手を洗ったら,ふきましょう
わたしたちはどのようにして風邪をひいたり,病気に感染したりするのでしょうか。米国感染防止疫学専門家協会によれば,そうした病気の少なくとも80%は,空気ではなく,わたしたちの手を通して伝染します。実際,手を洗うことは,それだけで最も重要な病気蔓延防止策と一般に考えられています。ところが,多くの人は,トイレを使用したり鼻をかんだりした後の手洗いや,食物を扱う前の手洗いを必ずしも励行するわけではありません。もちろん,そういう時に必ず手を洗う人も大勢いますが,急いでいい加減に手を洗っても,感染の危険性はなくなりません。

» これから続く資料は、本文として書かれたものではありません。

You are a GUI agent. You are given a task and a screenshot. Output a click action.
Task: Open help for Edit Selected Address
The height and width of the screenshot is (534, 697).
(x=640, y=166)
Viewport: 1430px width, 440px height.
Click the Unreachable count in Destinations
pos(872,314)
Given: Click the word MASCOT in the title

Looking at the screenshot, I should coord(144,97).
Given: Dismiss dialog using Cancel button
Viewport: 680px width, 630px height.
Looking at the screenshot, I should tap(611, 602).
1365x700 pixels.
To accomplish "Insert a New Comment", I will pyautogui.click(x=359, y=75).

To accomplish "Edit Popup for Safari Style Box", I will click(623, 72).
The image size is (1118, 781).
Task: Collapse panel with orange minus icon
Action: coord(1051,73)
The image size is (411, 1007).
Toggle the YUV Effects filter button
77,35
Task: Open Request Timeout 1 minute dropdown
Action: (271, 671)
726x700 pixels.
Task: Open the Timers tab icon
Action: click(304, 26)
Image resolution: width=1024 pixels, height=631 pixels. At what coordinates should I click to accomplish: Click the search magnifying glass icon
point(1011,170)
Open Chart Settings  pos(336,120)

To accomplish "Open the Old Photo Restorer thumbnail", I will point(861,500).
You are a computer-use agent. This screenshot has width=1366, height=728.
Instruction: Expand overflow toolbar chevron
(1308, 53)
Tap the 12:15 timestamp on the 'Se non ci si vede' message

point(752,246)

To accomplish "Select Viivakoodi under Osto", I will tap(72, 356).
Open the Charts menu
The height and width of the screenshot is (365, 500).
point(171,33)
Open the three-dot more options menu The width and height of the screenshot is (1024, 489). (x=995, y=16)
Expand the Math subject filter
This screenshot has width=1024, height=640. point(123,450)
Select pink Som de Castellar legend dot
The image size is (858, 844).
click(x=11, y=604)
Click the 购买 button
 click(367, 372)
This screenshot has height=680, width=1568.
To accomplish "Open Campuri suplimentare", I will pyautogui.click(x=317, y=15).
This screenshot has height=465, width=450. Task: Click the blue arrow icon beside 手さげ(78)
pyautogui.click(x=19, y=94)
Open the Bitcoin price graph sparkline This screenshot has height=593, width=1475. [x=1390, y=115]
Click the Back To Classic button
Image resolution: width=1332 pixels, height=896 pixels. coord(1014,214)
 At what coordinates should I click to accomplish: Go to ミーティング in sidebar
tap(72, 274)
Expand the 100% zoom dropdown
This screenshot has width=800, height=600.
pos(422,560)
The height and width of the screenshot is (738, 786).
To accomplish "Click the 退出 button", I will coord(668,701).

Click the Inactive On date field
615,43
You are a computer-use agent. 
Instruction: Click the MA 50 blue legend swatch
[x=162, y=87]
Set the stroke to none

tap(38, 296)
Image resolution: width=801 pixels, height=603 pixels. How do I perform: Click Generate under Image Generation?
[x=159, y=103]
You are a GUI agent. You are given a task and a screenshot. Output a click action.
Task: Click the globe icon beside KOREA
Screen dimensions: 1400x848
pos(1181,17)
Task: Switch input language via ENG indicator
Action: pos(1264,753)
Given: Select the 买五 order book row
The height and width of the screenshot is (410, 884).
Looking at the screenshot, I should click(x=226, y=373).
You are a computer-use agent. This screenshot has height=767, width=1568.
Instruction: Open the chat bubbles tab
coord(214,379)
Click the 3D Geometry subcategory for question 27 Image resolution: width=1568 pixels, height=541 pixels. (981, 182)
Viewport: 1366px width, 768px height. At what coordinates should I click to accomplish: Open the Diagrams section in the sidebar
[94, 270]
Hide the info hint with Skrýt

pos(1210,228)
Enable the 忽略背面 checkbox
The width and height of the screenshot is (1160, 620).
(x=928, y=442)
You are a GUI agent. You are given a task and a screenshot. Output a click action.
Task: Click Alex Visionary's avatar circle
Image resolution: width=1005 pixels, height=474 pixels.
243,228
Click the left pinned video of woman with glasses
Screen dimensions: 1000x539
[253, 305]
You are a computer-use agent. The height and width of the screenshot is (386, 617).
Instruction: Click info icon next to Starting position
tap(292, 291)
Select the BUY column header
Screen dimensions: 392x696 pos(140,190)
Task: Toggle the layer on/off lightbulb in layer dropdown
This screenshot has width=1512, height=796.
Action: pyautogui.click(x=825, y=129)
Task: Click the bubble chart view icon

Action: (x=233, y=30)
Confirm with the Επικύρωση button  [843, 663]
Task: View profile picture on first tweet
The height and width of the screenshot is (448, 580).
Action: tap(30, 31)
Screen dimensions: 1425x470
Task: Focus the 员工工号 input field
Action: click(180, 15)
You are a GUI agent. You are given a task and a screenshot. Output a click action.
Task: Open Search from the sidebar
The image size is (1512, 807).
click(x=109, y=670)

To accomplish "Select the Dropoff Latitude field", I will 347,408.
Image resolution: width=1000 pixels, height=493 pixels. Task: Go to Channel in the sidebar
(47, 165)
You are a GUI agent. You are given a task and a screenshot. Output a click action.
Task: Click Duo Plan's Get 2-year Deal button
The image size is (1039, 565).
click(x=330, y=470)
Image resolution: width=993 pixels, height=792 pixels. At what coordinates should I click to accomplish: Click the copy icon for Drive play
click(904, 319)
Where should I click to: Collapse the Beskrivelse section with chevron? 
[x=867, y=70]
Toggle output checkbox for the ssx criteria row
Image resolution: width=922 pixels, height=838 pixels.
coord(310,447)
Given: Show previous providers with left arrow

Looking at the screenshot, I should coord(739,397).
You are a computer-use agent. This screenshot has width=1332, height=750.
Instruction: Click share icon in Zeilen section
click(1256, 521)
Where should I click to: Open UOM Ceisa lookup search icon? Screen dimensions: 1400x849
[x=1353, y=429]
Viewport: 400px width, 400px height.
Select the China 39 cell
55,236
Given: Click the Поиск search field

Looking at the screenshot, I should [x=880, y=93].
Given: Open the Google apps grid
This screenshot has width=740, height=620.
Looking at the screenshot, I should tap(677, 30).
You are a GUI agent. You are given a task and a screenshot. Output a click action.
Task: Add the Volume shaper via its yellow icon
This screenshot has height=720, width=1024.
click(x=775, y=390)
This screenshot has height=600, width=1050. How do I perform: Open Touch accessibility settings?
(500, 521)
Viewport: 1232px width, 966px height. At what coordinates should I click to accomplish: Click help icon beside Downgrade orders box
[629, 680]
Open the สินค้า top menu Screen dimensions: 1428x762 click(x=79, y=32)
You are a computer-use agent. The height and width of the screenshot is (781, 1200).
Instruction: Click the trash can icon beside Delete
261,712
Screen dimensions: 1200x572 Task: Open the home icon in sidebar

手をきちんとふくことも同じほど重要だと言えます。英国のウェストミンスター大学の研究者たちは,手を洗ってもその手を十分に乾かさない人が多いことに気づきました。温風乾燥機を使った場合は特にそうです。自分の服で手をぬぐって済ませる人が少なくありません。そういうことをすると,危険な微生物が少しでも手に残っている場合,その微生物が広がる恐れがあります。研究者たちによれば,手の水気を完全にふき取るのが一番よいということです。望ましいのは,使い捨てのペーパー・タオルか,だれも使っていない清潔な布のタオルを用いることです。
米国疾病・予防対策センターは,手洗いに関して次のようにアドバイスしています。
• いつも,温水を流しながら,刺激性の少ない石けんで洗う。流水の代わりに洗面器を使わざるを得ない場合は,使う度にそれをきれいにし,消毒する。おしぼりで手をふいても十分に清潔にはならない。
• 石けん分が泡立つまでよく手をこすり合わせ,少なくとも15秒間はもみ洗いする。指先や手のひら,指と指の間,爪の裏側をよく洗う。
• 温水を流しながら手をすすぐ。
• 清潔な使い捨ての,あるいは一人が一度だけ使うタオルで手をふいた後は,きれいな手で蛇口やタオル入れなどに触らない。
• 取っ手に触れないよう,タオルをあてがって蛇口を締める。
• 子供は,流れ出る水の下に十分手が届く高さの所に立って洗わなければならない。以上の順序できちんと行なうよう子供を助け,その後で自分自身の手を洗う。